[Provided data Boundary: Start]

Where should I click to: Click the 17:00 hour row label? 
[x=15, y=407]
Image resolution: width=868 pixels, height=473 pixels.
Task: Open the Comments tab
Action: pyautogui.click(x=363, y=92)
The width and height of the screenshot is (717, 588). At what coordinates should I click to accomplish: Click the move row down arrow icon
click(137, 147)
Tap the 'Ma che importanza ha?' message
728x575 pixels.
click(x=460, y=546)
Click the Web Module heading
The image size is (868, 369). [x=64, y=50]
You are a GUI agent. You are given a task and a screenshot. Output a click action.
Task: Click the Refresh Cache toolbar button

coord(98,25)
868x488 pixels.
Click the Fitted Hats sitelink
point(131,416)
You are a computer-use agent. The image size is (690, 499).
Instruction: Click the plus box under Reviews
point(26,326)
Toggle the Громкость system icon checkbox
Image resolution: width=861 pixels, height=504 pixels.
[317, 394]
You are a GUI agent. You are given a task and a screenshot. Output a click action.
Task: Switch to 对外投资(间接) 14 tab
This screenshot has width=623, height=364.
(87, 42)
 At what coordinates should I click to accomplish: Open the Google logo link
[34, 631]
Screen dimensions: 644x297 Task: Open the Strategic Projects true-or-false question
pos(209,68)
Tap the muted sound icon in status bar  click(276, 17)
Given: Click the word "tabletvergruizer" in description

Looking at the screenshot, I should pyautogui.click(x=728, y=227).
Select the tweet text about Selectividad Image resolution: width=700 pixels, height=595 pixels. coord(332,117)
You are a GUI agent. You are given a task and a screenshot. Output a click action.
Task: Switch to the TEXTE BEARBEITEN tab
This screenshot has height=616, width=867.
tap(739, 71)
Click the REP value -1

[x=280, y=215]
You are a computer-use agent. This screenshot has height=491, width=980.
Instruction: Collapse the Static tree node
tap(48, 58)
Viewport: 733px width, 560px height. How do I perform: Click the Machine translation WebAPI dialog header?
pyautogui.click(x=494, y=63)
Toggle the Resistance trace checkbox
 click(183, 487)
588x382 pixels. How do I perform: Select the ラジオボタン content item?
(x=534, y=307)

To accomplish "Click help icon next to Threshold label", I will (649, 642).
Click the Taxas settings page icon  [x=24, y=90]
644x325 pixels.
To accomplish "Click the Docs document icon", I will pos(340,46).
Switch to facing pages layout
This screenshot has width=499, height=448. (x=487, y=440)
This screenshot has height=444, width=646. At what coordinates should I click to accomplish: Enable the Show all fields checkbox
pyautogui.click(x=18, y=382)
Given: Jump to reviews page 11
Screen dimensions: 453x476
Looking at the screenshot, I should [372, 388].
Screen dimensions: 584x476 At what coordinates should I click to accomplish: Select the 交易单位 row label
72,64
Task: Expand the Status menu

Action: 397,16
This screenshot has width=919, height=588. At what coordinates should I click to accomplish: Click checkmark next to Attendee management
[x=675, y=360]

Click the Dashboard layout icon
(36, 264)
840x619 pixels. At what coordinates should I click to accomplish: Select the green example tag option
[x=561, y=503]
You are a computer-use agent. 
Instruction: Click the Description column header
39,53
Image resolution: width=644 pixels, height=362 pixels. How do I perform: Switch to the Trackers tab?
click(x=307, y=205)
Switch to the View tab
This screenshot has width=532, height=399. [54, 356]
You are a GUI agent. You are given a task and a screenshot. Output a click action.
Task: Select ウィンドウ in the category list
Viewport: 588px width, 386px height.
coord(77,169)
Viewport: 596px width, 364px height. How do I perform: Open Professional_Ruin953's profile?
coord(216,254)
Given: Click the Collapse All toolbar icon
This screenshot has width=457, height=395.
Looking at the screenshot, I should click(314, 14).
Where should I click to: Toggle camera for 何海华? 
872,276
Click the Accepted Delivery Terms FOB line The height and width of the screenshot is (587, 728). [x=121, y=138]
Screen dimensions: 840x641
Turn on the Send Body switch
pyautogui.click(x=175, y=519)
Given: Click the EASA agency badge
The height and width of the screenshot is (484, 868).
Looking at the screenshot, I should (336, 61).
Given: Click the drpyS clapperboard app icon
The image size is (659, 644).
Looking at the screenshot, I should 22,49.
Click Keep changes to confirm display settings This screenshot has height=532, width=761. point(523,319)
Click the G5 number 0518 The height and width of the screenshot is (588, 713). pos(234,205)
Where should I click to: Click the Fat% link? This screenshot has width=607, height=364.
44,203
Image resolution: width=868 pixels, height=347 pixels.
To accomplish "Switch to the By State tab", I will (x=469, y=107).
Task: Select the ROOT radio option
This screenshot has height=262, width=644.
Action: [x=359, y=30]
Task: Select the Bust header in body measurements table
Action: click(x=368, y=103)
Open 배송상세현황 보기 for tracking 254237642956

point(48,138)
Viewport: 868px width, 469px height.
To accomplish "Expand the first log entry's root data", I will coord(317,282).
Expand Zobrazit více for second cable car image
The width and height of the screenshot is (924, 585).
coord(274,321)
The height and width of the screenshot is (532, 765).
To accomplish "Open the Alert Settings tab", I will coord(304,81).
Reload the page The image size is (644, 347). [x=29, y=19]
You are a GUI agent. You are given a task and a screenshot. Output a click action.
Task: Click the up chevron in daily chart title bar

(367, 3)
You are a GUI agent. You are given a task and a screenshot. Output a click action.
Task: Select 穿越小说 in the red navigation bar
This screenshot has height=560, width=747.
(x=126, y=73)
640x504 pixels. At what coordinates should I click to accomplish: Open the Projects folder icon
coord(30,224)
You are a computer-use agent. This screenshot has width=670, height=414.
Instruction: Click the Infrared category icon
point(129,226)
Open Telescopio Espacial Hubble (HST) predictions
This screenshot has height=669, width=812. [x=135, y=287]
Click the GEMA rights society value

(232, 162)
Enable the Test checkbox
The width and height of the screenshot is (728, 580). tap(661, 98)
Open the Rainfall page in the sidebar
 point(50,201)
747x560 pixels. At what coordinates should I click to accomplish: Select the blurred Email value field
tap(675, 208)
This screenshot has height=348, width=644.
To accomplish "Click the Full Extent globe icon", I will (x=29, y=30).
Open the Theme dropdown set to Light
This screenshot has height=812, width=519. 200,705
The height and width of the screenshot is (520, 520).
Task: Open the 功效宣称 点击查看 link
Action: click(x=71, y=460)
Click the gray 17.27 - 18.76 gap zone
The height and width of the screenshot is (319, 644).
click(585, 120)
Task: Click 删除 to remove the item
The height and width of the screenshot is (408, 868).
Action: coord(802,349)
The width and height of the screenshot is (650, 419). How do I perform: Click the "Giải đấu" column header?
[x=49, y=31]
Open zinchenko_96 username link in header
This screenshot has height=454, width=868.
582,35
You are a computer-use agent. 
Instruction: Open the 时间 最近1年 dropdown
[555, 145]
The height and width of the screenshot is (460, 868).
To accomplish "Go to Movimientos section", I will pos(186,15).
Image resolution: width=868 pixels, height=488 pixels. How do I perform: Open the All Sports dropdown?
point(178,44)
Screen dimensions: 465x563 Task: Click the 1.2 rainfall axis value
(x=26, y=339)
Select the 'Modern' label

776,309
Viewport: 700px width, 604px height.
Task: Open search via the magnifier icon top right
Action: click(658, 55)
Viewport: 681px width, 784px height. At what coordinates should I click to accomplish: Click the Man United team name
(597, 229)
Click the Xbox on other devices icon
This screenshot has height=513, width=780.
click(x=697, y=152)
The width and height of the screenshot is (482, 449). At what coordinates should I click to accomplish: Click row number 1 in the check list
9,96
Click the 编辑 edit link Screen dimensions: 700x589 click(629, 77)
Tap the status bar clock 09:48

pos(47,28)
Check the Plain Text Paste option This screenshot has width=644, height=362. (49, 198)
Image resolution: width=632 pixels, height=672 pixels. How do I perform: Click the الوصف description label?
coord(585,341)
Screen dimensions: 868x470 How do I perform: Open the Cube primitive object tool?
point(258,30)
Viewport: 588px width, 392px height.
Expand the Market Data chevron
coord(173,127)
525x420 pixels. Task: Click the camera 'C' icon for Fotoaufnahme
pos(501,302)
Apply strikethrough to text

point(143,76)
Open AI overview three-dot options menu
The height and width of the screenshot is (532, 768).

[Provided data Boundary: End]

About this task: Output the data exactly, from the first line through the line that holds "Tap the muted", so that no later line appears.

Result of this exercise:
Where should I click to: Click the 17:00 hour row label? 
[x=15, y=407]
Image resolution: width=868 pixels, height=473 pixels.
Task: Open the Comments tab
Action: pyautogui.click(x=363, y=92)
The width and height of the screenshot is (717, 588). At what coordinates should I click to accomplish: Click the move row down arrow icon
click(137, 147)
Tap the 'Ma che importanza ha?' message
728x575 pixels.
click(x=460, y=546)
Click the Web Module heading
The image size is (868, 369). [x=64, y=50]
You are a GUI agent. You are given a task and a screenshot. Output a click action.
Task: Click the Refresh Cache toolbar button

coord(98,25)
868x488 pixels.
Click the Fitted Hats sitelink
point(131,416)
You are a computer-use agent. The image size is (690, 499).
Instruction: Click the plus box under Reviews
point(26,326)
Toggle the Громкость system icon checkbox
Image resolution: width=861 pixels, height=504 pixels.
[317, 394]
You are a GUI agent. You are given a task and a screenshot. Output a click action.
Task: Switch to 对外投资(间接) 14 tab
This screenshot has width=623, height=364.
(87, 42)
 At what coordinates should I click to accomplish: Open the Google logo link
[34, 631]
Screen dimensions: 644x297 Task: Open the Strategic Projects true-or-false question
pos(209,68)
Tap the muted sound icon in status bar  click(276, 17)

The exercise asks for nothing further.